Dealing with large number of text strings
- by Fadrian
My project when it is running, will collect a large number of string text block (about 20K and largest I have seen is about 200K of them) in short span of time and store them in a relational database. Each of the string text is relatively small and the average would be about 15 short lines (about 300 characters). The current implementation is in C# (VS2008), .NET 3.5 and backend DBMS is Ms. SQL Server 2005
Performance and storage are both important concern of the project, but the priority will be performance first, then storage. I am looking for answers to these:
Should I compress the text before storing them in DB? or let SQL Server worry about compacting the storage?
Do you know what will be the best compression algorithm/library to use for this context that gives me the best performance? Currently I just use the standard GZip in .NET framework
Do you know any best practices to deal with this? I welcome outside the box suggestions as long as it is implementable in .NET framework? (it is a big project and this requirements is only a small part of it)
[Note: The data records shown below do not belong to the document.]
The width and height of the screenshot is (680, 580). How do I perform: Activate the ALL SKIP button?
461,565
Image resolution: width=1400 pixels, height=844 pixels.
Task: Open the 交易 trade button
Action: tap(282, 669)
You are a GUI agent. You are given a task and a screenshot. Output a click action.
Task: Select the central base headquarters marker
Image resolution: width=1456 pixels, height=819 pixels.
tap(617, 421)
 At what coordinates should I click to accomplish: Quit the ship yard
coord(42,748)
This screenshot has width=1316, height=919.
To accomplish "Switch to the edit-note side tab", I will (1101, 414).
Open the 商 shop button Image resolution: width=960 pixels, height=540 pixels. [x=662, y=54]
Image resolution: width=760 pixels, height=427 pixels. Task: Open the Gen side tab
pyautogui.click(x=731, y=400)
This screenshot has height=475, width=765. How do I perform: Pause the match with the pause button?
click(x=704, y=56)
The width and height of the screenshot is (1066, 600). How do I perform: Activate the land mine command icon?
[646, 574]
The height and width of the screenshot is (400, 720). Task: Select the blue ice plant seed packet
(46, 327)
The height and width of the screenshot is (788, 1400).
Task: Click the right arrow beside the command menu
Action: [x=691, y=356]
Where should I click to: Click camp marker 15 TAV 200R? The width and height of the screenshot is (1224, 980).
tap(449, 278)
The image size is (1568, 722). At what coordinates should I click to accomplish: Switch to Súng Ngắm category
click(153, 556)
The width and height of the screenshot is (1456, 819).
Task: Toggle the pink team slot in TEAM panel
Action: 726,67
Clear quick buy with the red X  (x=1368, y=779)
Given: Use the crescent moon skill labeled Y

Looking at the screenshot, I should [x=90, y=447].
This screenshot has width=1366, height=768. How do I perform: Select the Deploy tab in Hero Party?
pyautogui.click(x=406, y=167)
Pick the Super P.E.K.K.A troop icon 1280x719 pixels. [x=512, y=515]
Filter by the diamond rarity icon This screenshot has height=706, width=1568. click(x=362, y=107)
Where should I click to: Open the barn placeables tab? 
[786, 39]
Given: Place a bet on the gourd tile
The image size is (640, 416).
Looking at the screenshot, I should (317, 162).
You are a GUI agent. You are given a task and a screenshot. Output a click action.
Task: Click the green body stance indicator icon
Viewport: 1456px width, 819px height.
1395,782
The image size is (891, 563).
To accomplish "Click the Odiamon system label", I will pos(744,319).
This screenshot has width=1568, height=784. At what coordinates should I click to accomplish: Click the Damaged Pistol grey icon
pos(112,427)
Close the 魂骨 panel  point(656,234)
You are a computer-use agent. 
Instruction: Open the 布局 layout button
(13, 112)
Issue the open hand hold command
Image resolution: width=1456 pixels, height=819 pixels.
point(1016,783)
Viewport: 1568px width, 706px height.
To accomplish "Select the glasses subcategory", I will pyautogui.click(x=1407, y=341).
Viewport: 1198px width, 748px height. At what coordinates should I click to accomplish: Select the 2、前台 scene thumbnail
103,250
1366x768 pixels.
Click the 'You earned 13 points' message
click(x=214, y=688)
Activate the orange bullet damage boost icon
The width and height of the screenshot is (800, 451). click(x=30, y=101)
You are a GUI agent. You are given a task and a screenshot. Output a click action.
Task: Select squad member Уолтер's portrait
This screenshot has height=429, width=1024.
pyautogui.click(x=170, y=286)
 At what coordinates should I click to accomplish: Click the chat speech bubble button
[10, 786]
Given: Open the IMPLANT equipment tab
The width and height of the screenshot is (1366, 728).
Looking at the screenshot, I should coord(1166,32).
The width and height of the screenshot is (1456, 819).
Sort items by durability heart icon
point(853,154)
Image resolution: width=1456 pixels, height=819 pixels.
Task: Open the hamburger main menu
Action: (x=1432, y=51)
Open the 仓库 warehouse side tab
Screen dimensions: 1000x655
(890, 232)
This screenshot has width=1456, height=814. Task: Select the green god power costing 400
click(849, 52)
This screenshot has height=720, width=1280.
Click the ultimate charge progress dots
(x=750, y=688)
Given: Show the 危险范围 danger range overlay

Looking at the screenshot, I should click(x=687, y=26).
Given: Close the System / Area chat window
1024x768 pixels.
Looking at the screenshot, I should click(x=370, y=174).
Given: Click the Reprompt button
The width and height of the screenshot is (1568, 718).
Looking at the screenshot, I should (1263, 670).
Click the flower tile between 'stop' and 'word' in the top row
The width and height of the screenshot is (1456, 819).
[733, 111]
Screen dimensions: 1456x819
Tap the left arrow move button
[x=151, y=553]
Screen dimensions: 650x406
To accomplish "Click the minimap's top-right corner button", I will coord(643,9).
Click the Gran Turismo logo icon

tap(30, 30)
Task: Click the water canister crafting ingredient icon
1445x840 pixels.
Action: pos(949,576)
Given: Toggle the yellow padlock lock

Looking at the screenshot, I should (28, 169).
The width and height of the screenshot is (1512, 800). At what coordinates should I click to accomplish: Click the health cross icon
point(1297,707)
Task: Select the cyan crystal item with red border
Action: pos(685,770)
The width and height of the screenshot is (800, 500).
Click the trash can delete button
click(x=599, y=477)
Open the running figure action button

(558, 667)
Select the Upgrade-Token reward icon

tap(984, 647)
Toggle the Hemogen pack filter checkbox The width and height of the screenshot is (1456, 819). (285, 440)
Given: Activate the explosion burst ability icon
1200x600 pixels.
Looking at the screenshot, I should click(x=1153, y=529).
EDITED: I will keep adding to this to clarify points raised
I don't need text indexing or searching on these text. I just need to be able to retrieve them in later stage for display as a text block using its primary key.
I have a working solution implemented as above and SQL Server has no issue at all handling it. This program will run quite often and need to work with large data context so you can imagine the size will grow very rapidly hence every optimization I can do will help.